We can now subsequently examine the rate at which each contraction takes place. Looking at the definition of Power we can see that it is the product of Force x Velocity. When maximal force is being generated no velocity can occur, and power is zero. Conversely, when velocity is at a maximum there will be no force generated and again power will be zero. Optimal shortening velocity for power generation has been found to be approximately one third maximum shortening velocity. This has important applications and consequences for things like limiting running speed and the height and distance we can jump.
Where the cross reliance between scientific disciplines comes into play is when we look at muscle fibre types. The two main types of muscle fibres are Type I fibres (slow twitch) & Type II (fast twitch) with some intermediate fibres possessing both slow and fast twitch properties. Our Type II fibres are the ones we rely on to generate peak forces at high speeds. A sprinter, for example, would have a high distribution of Type II fibres in his body. On the other hand, our Type I fibres generate lower peak forces; however, they are more efficient and can be recruited for a longer period of time, such as in a Triathlon race. This is where exercise physiologists do their best work. Here they are able to implement training programs for athletes enabling their muscles to contract at faster rates with greater resistance and specifically target the appropriate muscle fibre types most beneficial for that athlete’s success.

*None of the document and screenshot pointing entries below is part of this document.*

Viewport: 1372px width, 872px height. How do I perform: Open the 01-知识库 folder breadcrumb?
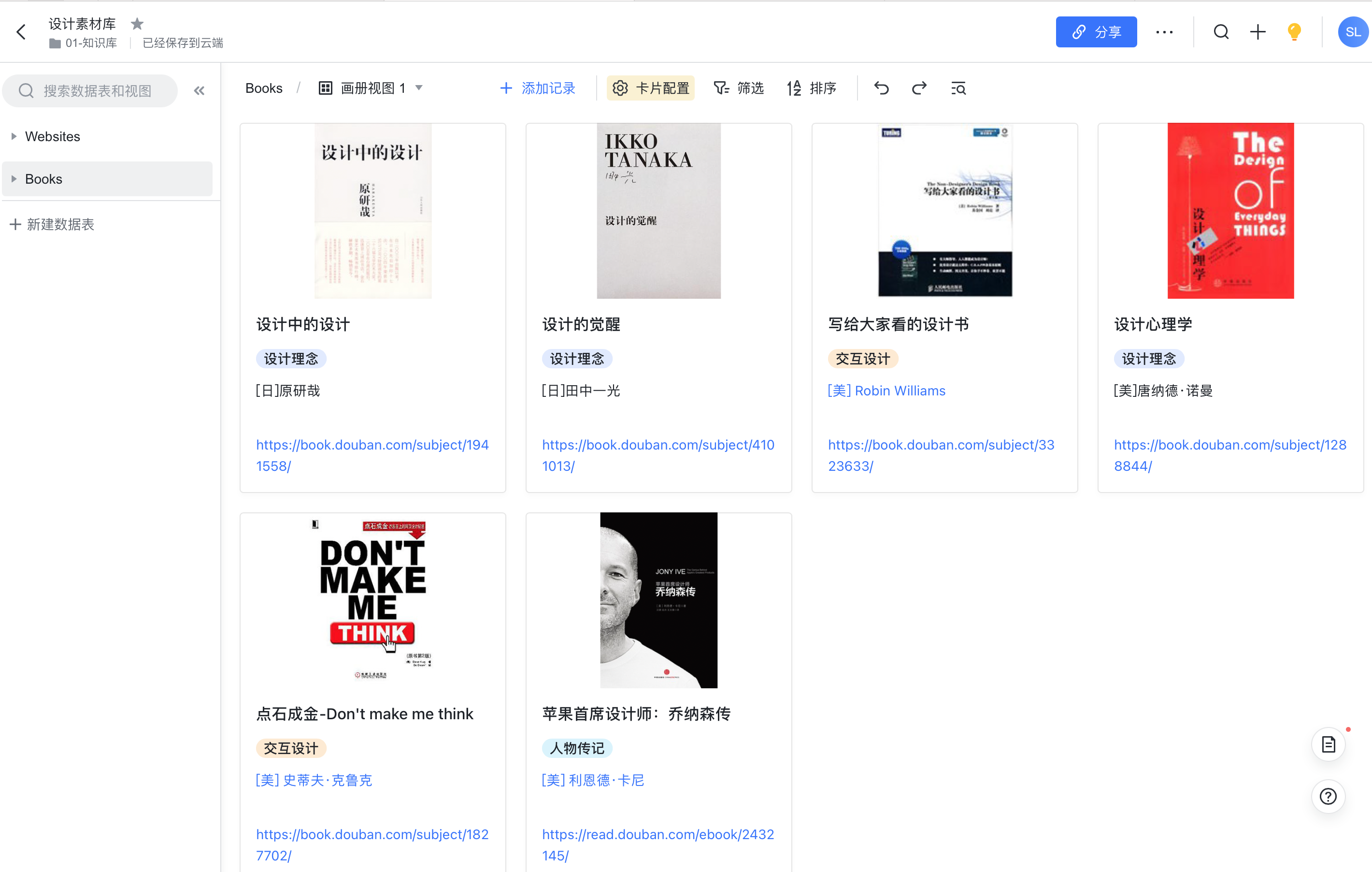click(x=90, y=43)
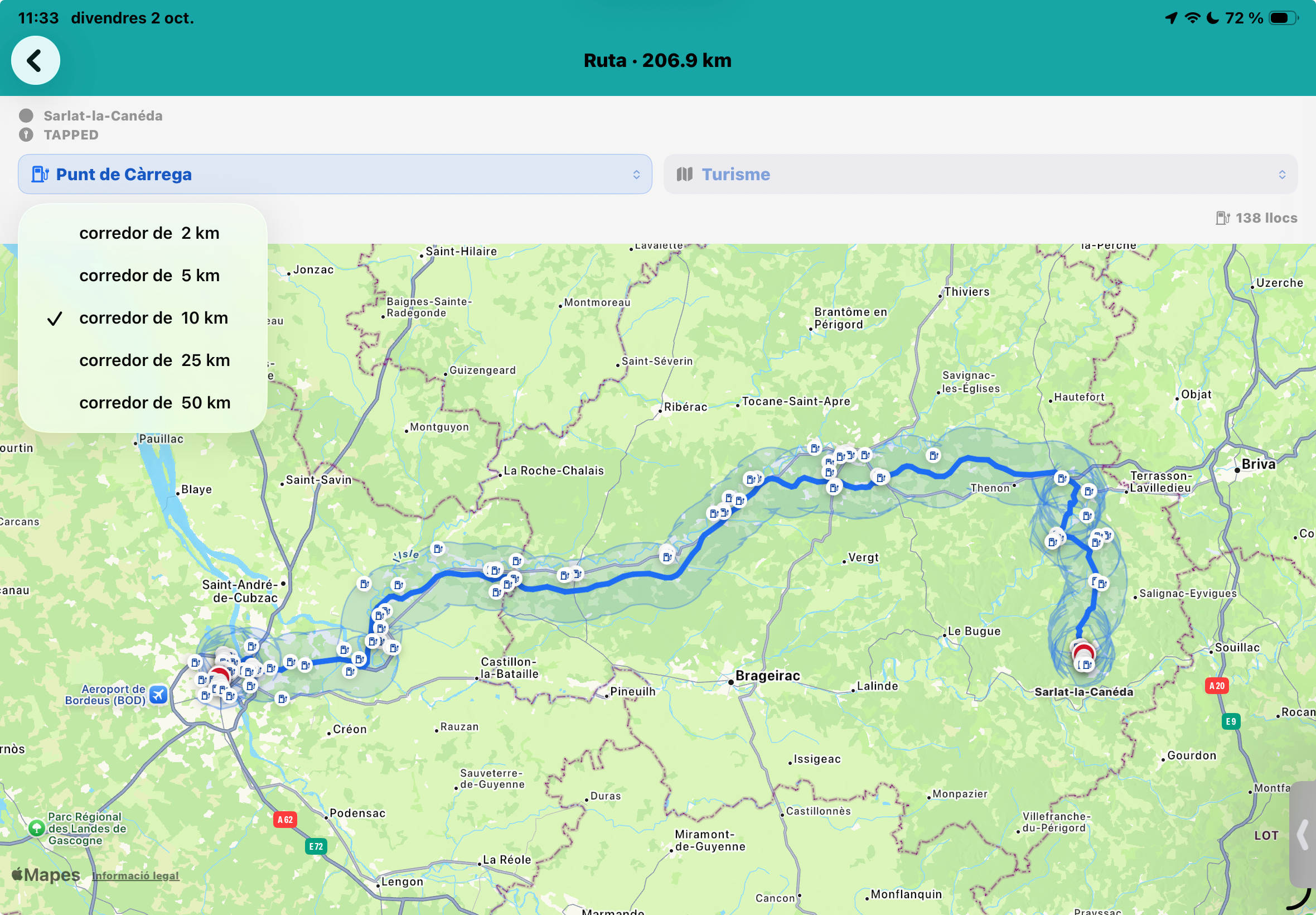Open the Punt de Càrrega dropdown
The image size is (1316, 915).
[x=335, y=174]
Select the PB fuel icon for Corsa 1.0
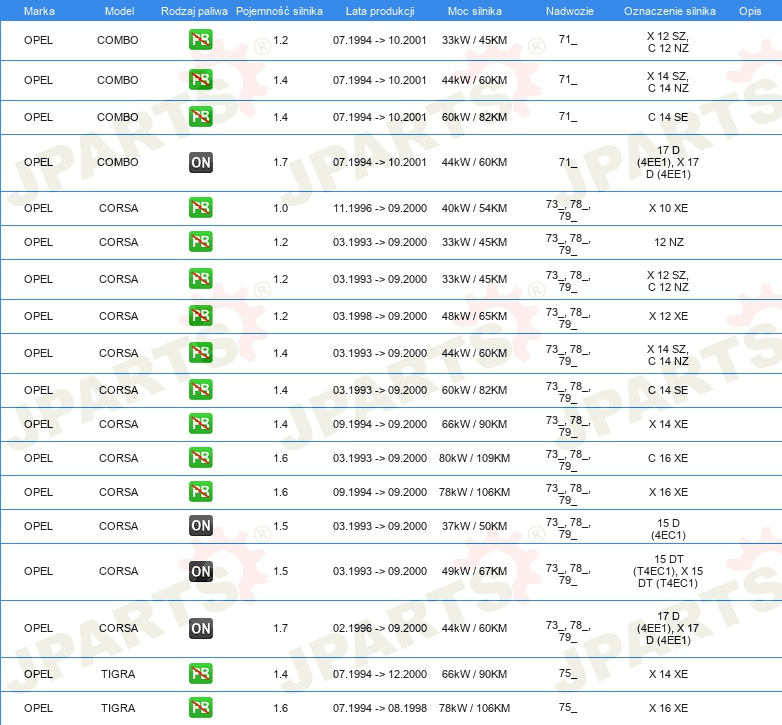This screenshot has width=782, height=725. coord(200,208)
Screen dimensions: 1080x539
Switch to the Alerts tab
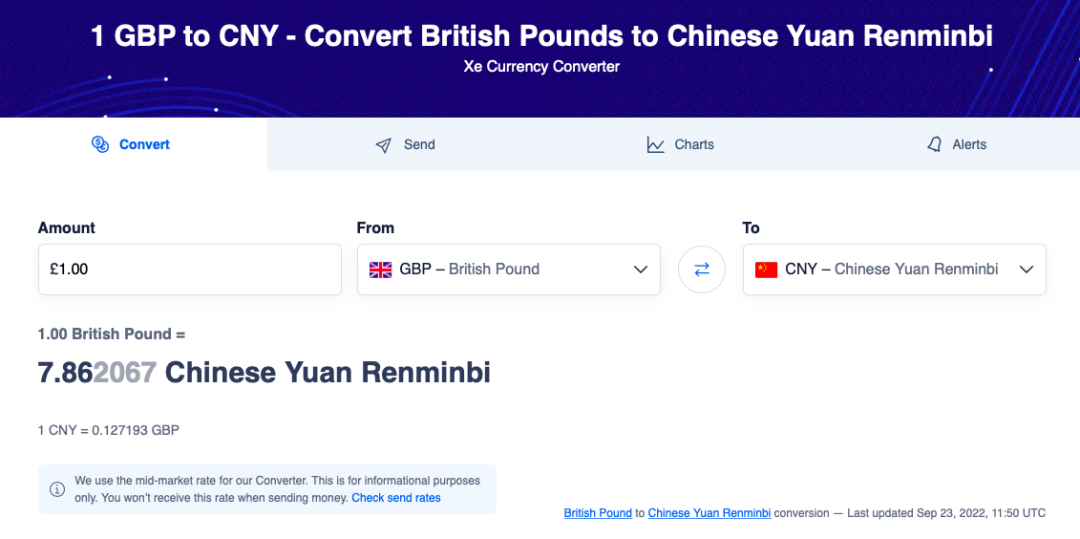(956, 145)
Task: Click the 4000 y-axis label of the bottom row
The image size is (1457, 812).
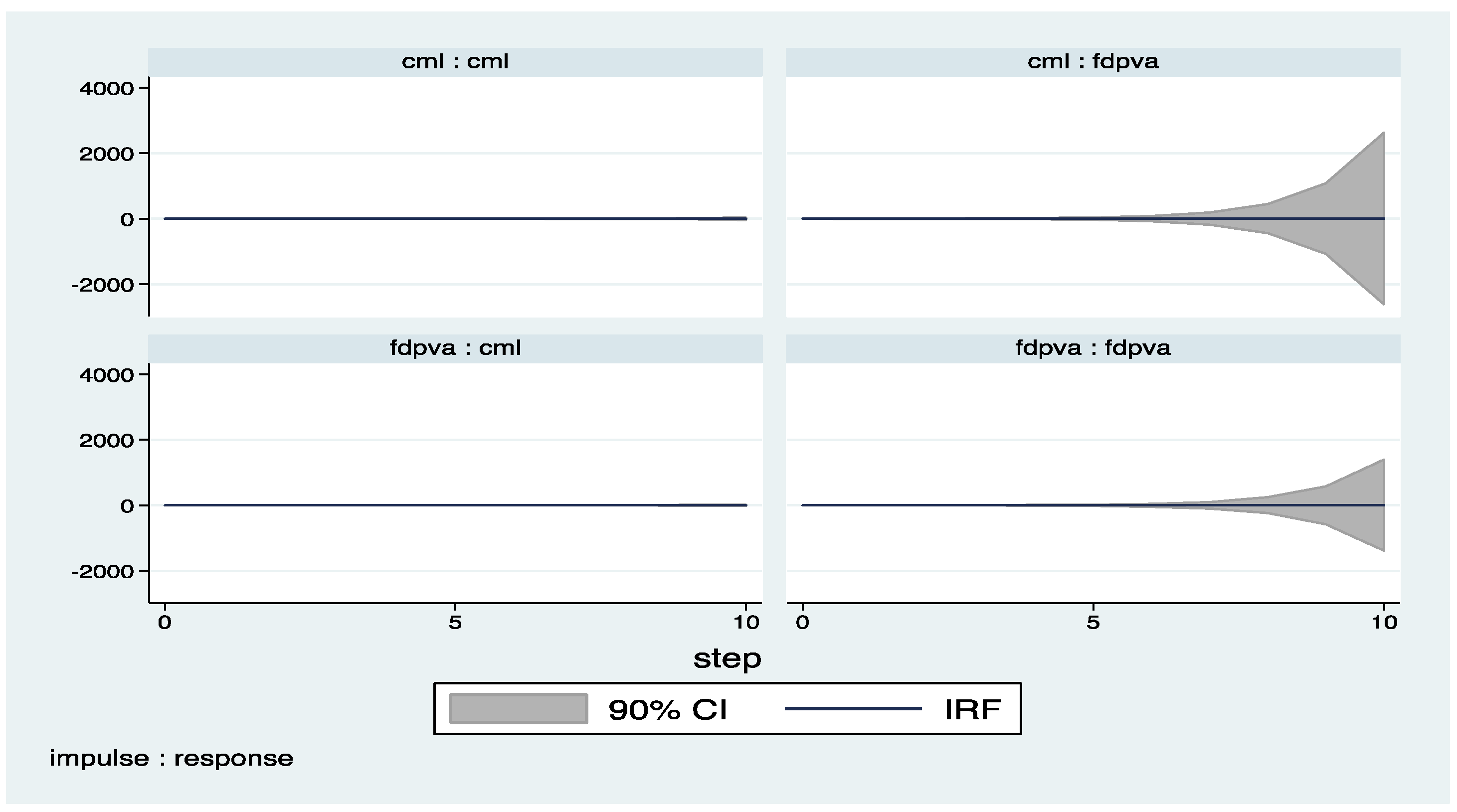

To conclude this lengthy discussion, we can reliably say that each area of sport science has its appropriate place but in order to allow athletes to reach their full potential there must be cooperation between disciplines which has the athlete’s best interests at heart. It would be naive to think that one coach specializing in one area is the primary reason for athletic success. Take Lance Armstrong for example. He probably has an exercise physiologist to train his muscular development, a nutritionist to help him eat properly, an engineer who designed his bike, helmet and shoes and a biomechanist to put him in the optimal position on his bike (although I’m sure Chris Carmichael is able to do a majority of that himself!) However you slice it though, if you’re missing one key ingredient while baking a cake you’ll be left with soup. The same can be said for athletes. If they’re missing any key aspect of their training, whether it is physiologically or mechanically, you’re going to have an unprepared athlete!